Sans se formaliser de l'emploi du nom maudit, Scrimgeour hocha lentement la tête, l'air toujours sévère. Il n'appréciait visiblement pas le ton employé par Megan, mais il ne pouvait nier la véracité de ses affirmations.

- Umbridge ne s'est pas contenté de répandre la bonne parole de Fudge, reprit la jeune fille en tâchant de retrouver son calme.

Elle relata alors tous les méfaits de la Grande Inquisitrice, avec autant de détails que possible, citant chaque fois les noms d'au moins trois témoins susceptibles de corroborer ses allégations. Au fur et à mesure qu'elle énonçait les graves manquements de la fonctionnaire, les yeux de Scrimgeour s'écarquillaient, et un mélange de colère et d'incompréhension teintait son regard.
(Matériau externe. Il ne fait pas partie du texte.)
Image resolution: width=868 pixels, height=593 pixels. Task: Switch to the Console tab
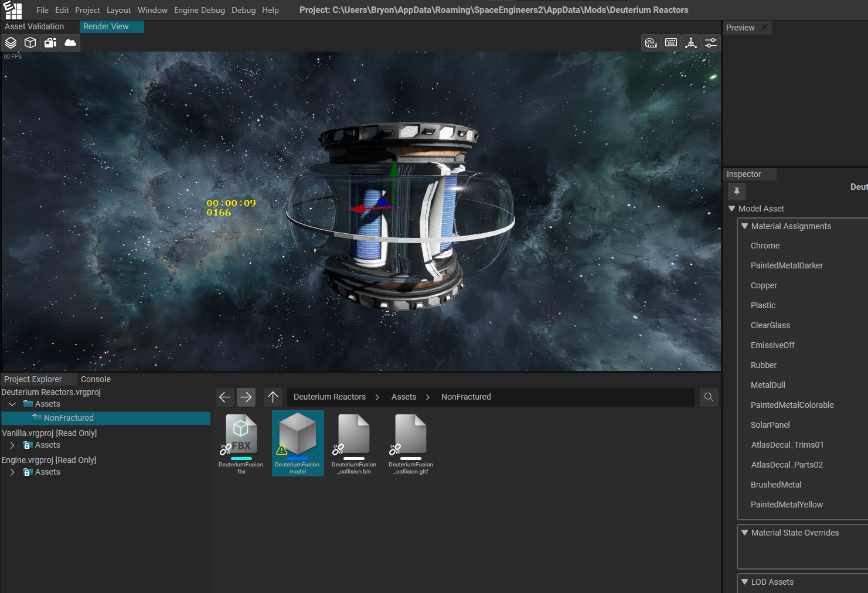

Lorsque Megan eut terminé son récit, elle était à bout de souffle et sentait la colère irradier en elle jusqu'au bout de ses doigts.

- Ce sont des accusations très graves…, commença-t-il lentement.

- Ce ne sont pas des accusations, c'est un témoignage, le coupa sèchement Megan. Et vous pouvez interroger les personnes que j'ai cité, elles se feront un plaisir de vous confirmer tout cela. Umbridge est une criminelle avide de pouvoir, elle n'a plus rien à faire au gouvernement.

- Si tout ce que vous m'avez raconté est avéré, il va de soi qu'elle sera –

- Mais c'est avéré ! s'exaspéra Megan.

- Miss Buckley, vous êtes quelqu'un d'intelligent d'après ce que j'ai entendu dire, vous vous doutez bien que je ne vais pas sanctionner l'un de mes employés sur la seule base des accusations d'une adolescente effrontée ! Une enquête va être ouverte, je vous l'affirme. Les sanctions adéquates seront alors prises. Je vous remercie d'avoir porté ces faits à ma connaissance.

- De rien, ironisa la jeune fille.

- Maintenant, mon temps est précieux, aussi je vais vous demander de quitter les lieux. Comment êtes-vous entrée, d'ailleurs ? Les visiteurs ne sont pas autorisés.

- Il y a de sérieuses failles dans votre système de sécurité, indiqua Megan en se levant de la chaise inconfortable où elle avait pris place. Vous vous rendez compte qu'il suffit d'un transplanage d'escorte avec un fonctionnaire pour entrer ? Pas étonnant que ce ministère soit un véritable moulin et que Voldemort n'ait pas eu de mal à y entrer avec ses Mangemorts en juin.

- Auriez-vous donc l'amabilité de m'indiquer qui vous a escortée dans nos locaux ?

- Ally Collins, répondit tranquillement la jeune fille. Bien sûr, c'est faux, mais si vous tenez à sanctionner quelqu'un, elle serait un bouc émissaire parfait. Je vous remercie pour votre temps, monsieur le ministre ! Inutile de me raccompagner, je connais la sortie.